Equipped with these ideas, we can now take a look at the traffic volumes in the EIS for the M4 widening and M4 Extension.
Helpfully, the authors of Appendix D which documents the traffic and transport analysis for the M4 Widening also provide LOS values for the roads and intersections surrounding the M4. These act as feeder and distribution roads for traffic entering and exiting the M4.
The following network diagram shows 2014 volume to capacity ratios for each of the road links in the network surrounding the M4 section due to be widened in Stage 1 of WestConnex. Links coloured red are LOS E or F while roads coloured green are LOS B or better and links in yellow or orange are LOS C or D.

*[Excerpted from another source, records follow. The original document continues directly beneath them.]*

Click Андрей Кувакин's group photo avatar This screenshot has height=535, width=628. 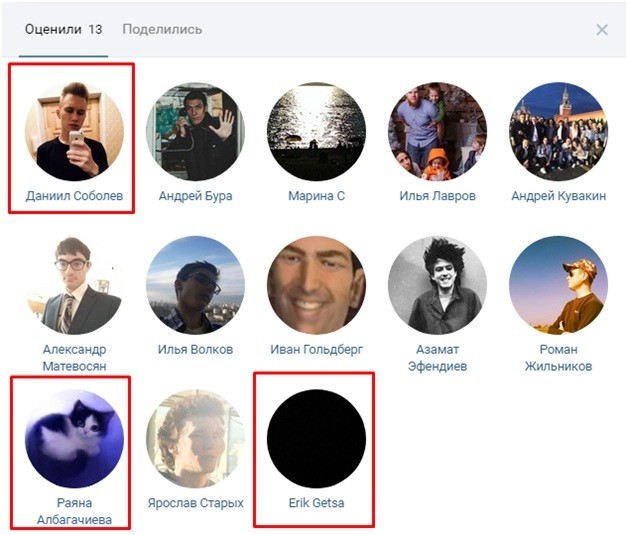click(x=558, y=131)
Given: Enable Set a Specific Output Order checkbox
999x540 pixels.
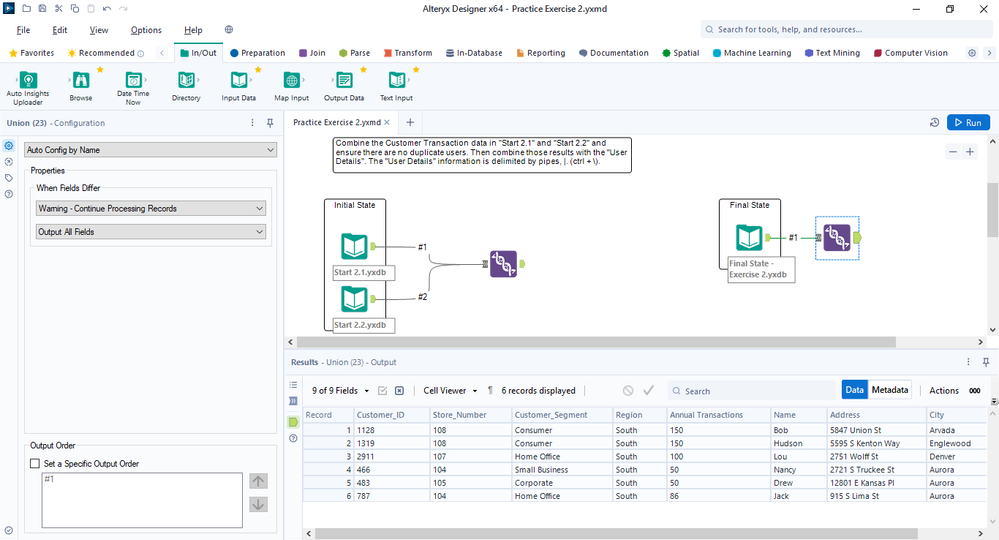Looking at the screenshot, I should 36,464.
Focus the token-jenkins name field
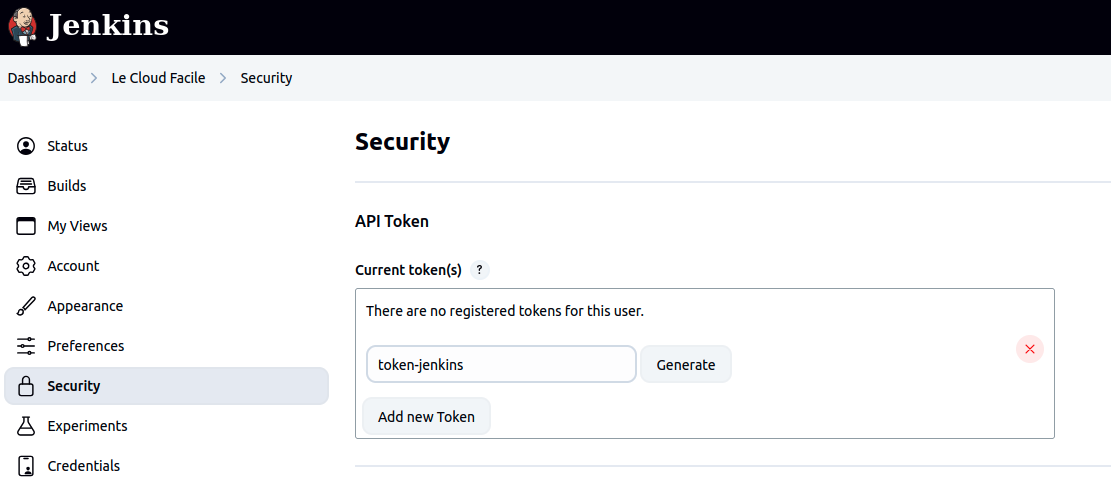Viewport: 1111px width, 490px height. click(x=501, y=365)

LOS for M4 and surrounding distribution network during morning peak (2014)
See how this provides an easy way to gauge conditions for a vast network? Given that you also know that LOS E means the volume to capacity ratio of 1 has been reached and is highlighted in red, you can see the M4 is operating at levels close to its ceiling capacity similar to what could be seen on that earlier graph of road traffic volumes using the Sydney Harbour Bridge. Note how in this diagram most of the surrounding network is not too bad. We know this because many of the links are shown in green.

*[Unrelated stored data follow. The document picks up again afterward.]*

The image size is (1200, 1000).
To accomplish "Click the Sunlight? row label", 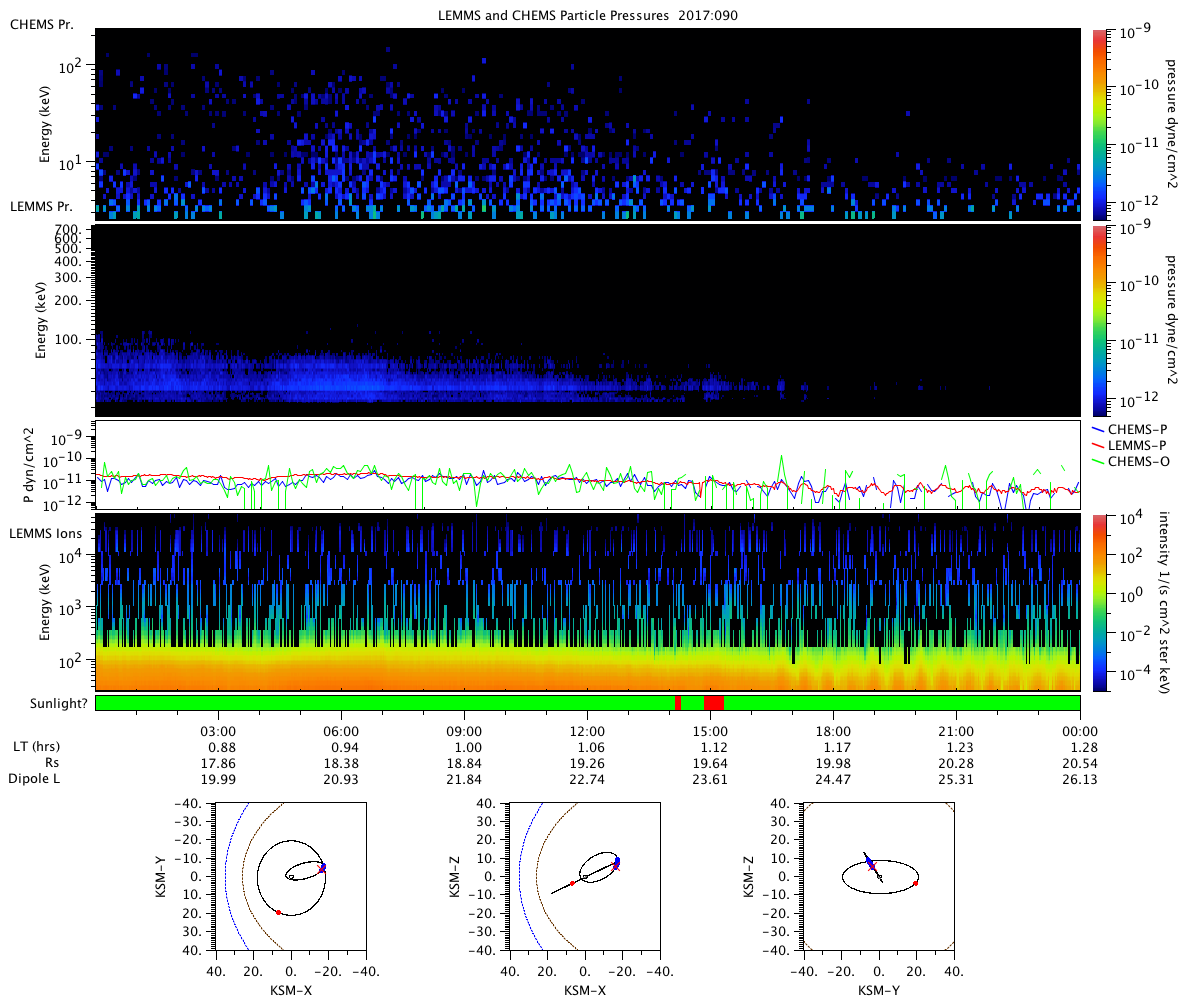I will 45,703.
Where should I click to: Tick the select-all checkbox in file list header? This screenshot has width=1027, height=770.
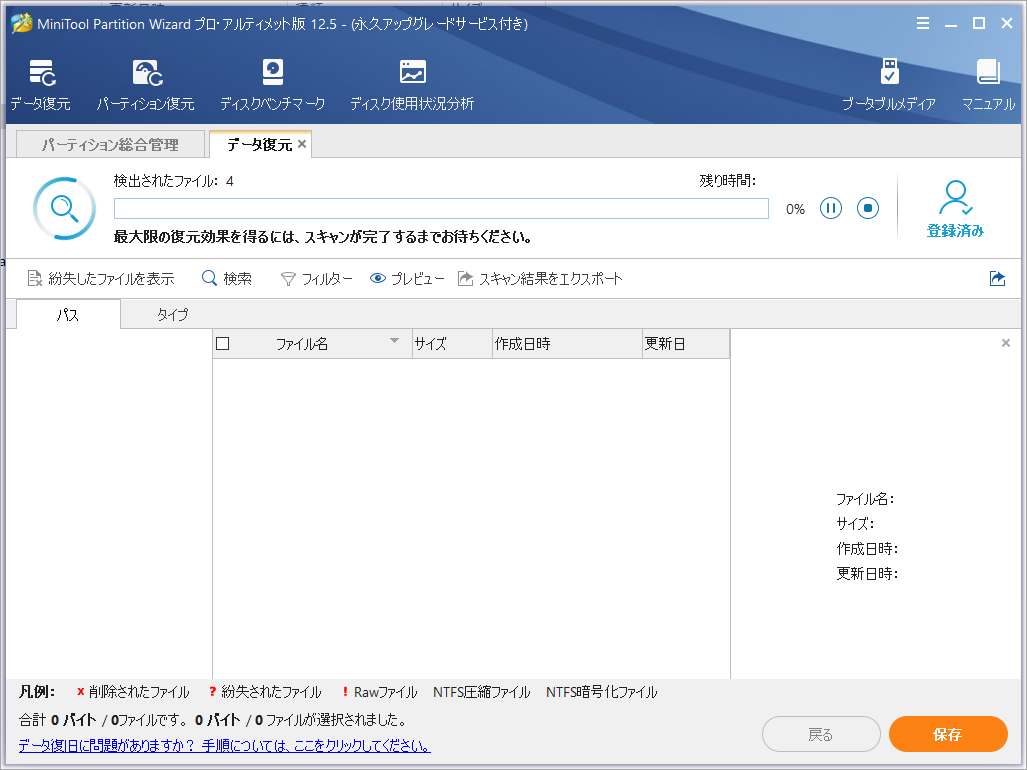[x=224, y=343]
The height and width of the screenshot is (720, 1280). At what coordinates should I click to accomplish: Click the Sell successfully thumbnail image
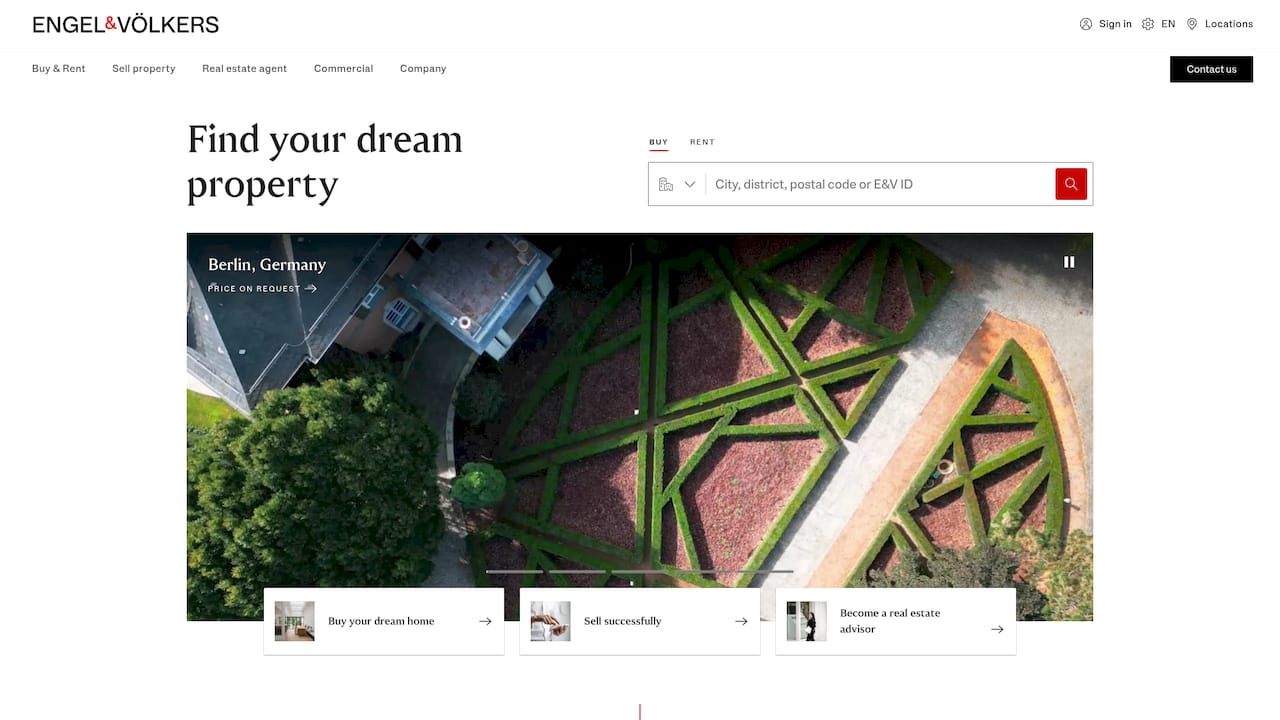[550, 621]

Significantly, this diagram cuts off the feeder roads to the start of the M4 at Strathfield. Anyone who has used this section of road knows congestion is extremely bad at this point. If it was shown, we would see a large number of roads in red around this area in both morning and evening peaks.
Now lets takes a look at the same diagram for the projected LOS for 2031 after the full WestConnex has been opened to traffic. You’ll see that there isn’t really much difference on the M4, but that many of the roads on the surrounding distribution network are coloured red and orange. This means the LOS for these roads is worse.

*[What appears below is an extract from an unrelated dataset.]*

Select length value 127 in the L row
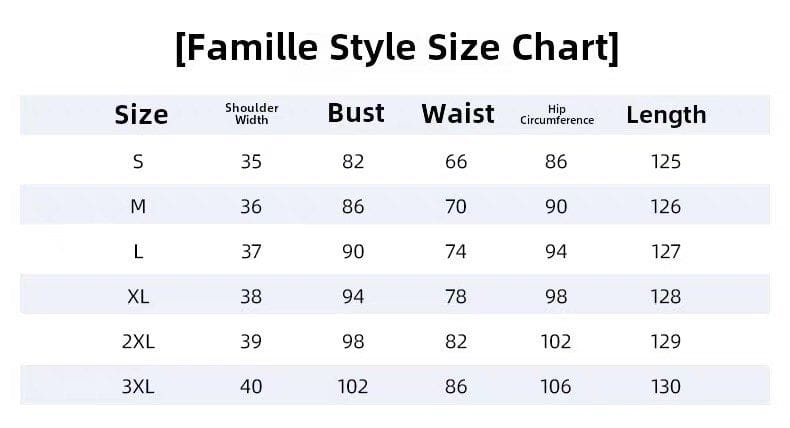790x428 pixels. coord(665,252)
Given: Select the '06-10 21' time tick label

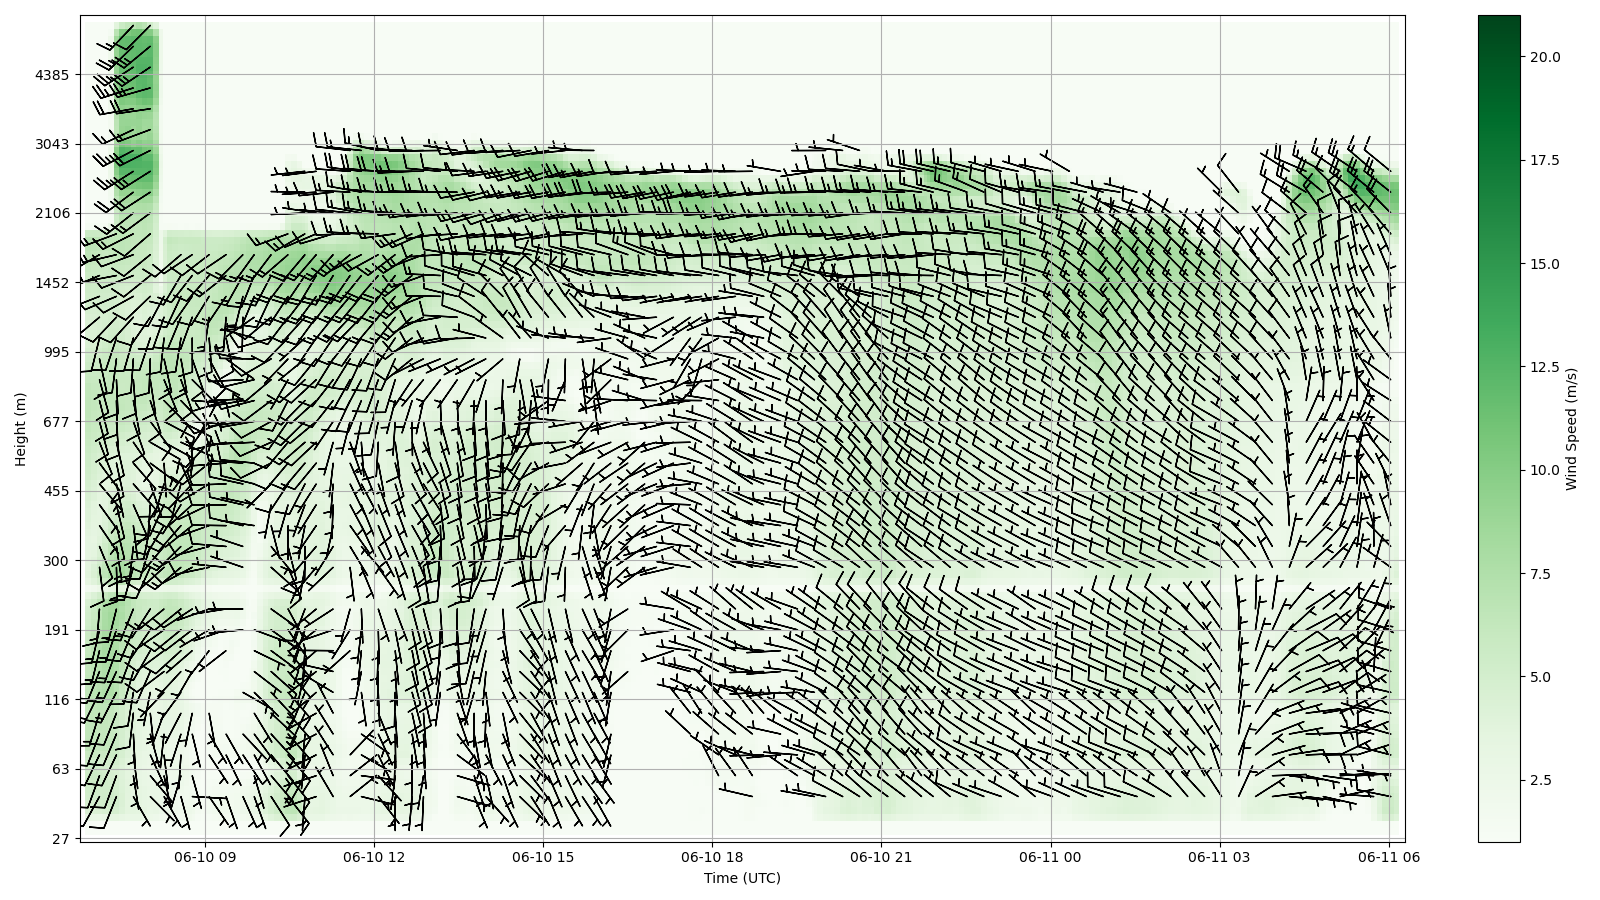Looking at the screenshot, I should coord(881,857).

LOS for M4 and distribution network with full WestConnex scenario during morning peak (2031)
LOS can also be calculated for intersections and both EISs show tables with these values. Below is one of the tables that summarises LOS for intersections on arterial roads along the length of the M4 East. I’ve highlighted those that would operate at LOS F before and after the motorway sections are built.
As you can see, there’s not a lot of difference and its important to know that close inspection of these values for the M4 East suggests some key intersections have been left out. But as I pointed out earlier, if you know what to look for — the LOS ratings — like transport professionals, you can get a reasonable idea of what the outcome is likely to be.
LOS for arterial intersections in M4 corridor during morning peak with and without full WestConnex scenario (2031)
Now a series of roads and intersections all operating at LOS E and F doesn’t match the rhetoric of motorway advocates or the Minister. But perhaps they are talking about network conditions outside the peak periods — time periods when people don’t complain about traffic congestion.
What the traffic engineers are telling us very clearly in the two EISs for the M4 sections of WestConnex is that congestion during peak periods is pretty bad and after spending billions of dollars of taxpayer funds on building WestConnex, congestion levels in peak periods are going to be pretty bad.
Conditions like this are generally unable to provide compelling business cases for high cost road projects. We certainly saw this with the results for the EastWest Link in Melbourne. So armed with this information, it should now be a little easier to wade through the WestConnex business case and assess just how robust its claims are.